Plus there is general ire directed at the supermarkets for screwing everyone down on prices with ruinous consequences for the farming community.
The real point is that restricting the output from farms within the EU is to a certain extent counter-productive because it means that more has to be imported from elsewhere to keep the nations fed. Which – as the French farmers have pointed out – is a bit ridiculous when their schoolchildren are being served foodstuffs their parents are no longer allowed to produce.
One can sympathise entirely with this degree of reaction – particularly when it is directed against a system which offers farmers ostensibly generous environmental grants as an alternative to income from food production but then metaphorically puts them at the top of a greasy pole festooned with barbed wire and sited in the centre of a crocodile-infested swamp.
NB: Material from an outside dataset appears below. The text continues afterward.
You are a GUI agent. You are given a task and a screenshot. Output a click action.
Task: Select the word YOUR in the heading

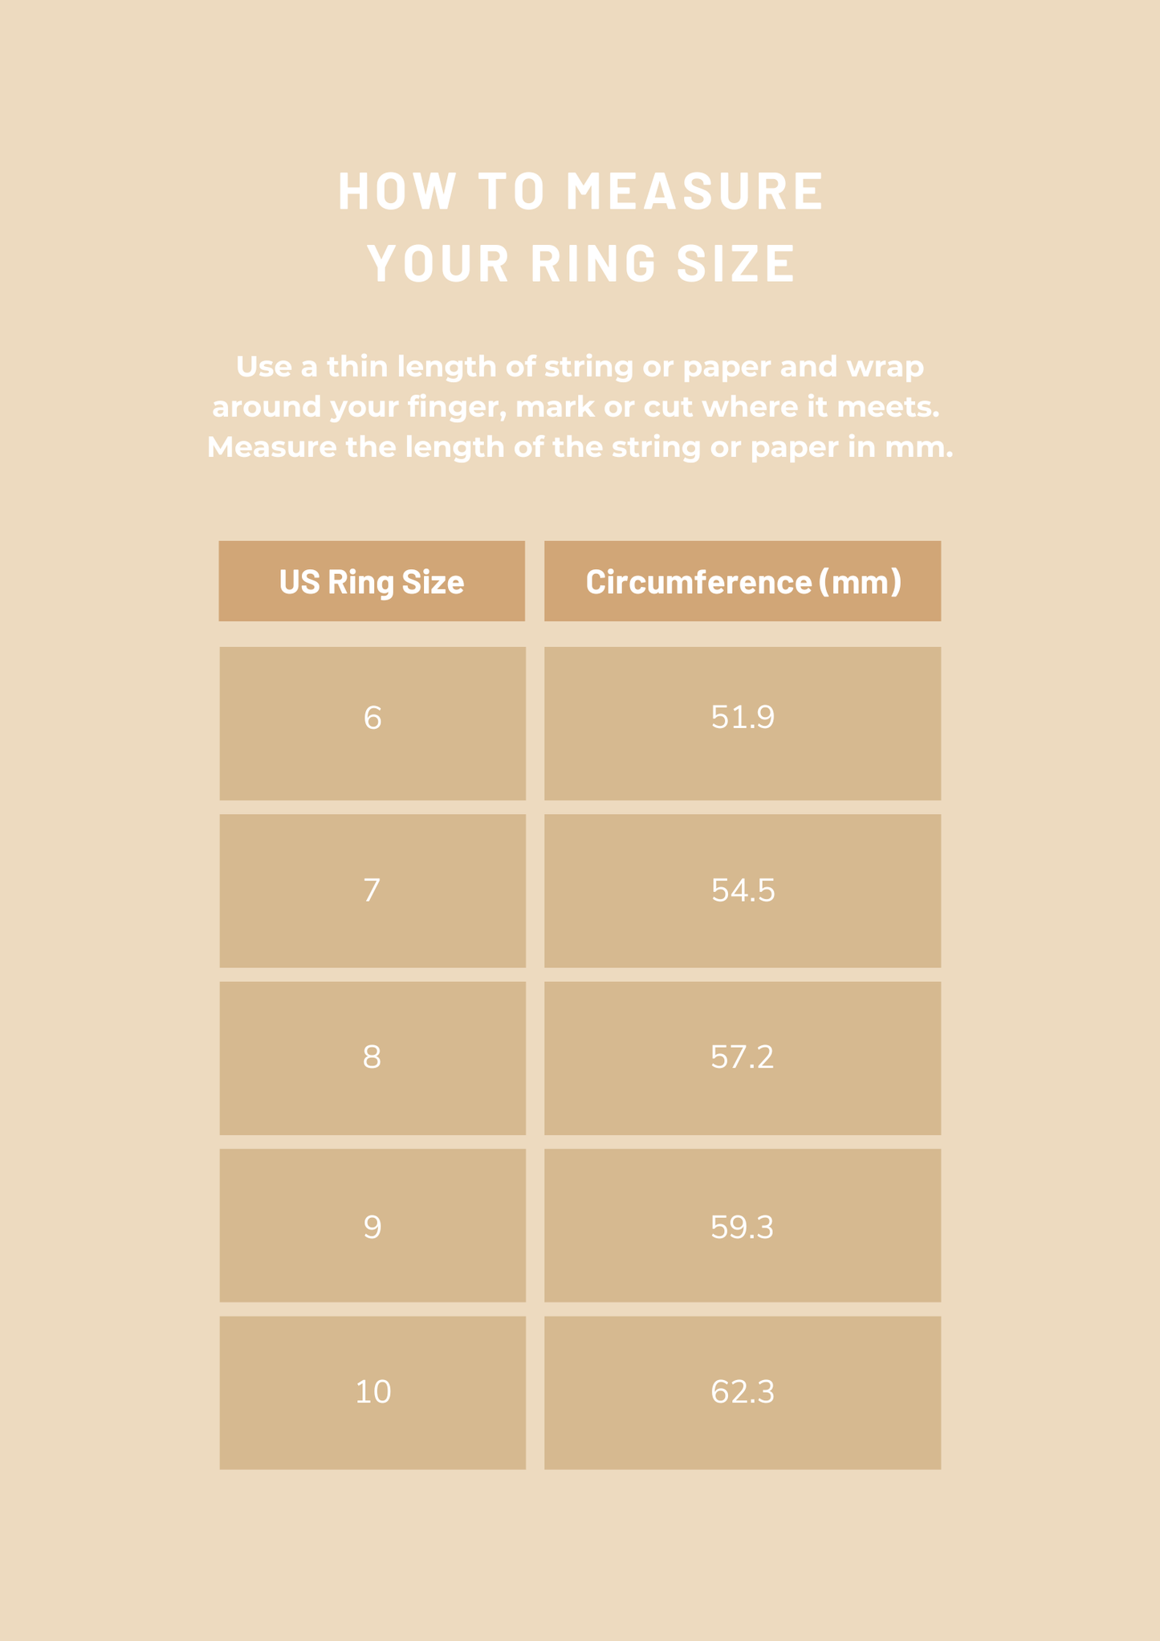coord(438,263)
And our farmers? Well, they are equally peeved, though given the NFU’s historic, utter abhorrence of anything so unseemly as a public demonstration there is little point in anyone standing on the doorstep ready to cheer them on as they march down the street.
There is, of course, a common grievance: the gradual reduction in food self-sufficiency, a matter which I have repeatedly raised with your predecessors. But there is a difference, equally.
On the continent the gripes are all about tariff-free and thus cheap imports from Ukraine and the belief that the Spanish are shovelling in quantities of cheap fruit and veg illicitly produced using ostensibly banned pesticides and herbicides.
That, at least, has spurred the Macron administration into action. In addition to handing out a 200 million euro package of support to French farmers, it has announced a ban on all imports of foodstuffs produced with the use of agro-chemicals which are officially banned within the EU.
That, to coin a phrase, is the way to do it. That is how a government should stand up for its farmers. That is how to employ practical methods to alleviate hardship in the farming industry.
Here, on the other hand, we have a Government which has been assiduously sewing up some very dodgy deals with the Americans and the antipodeans to bring in cheap meat to keep the shoppers happy and supermarket profits buoyant.
Could there, in all honesty, be a greater contrast?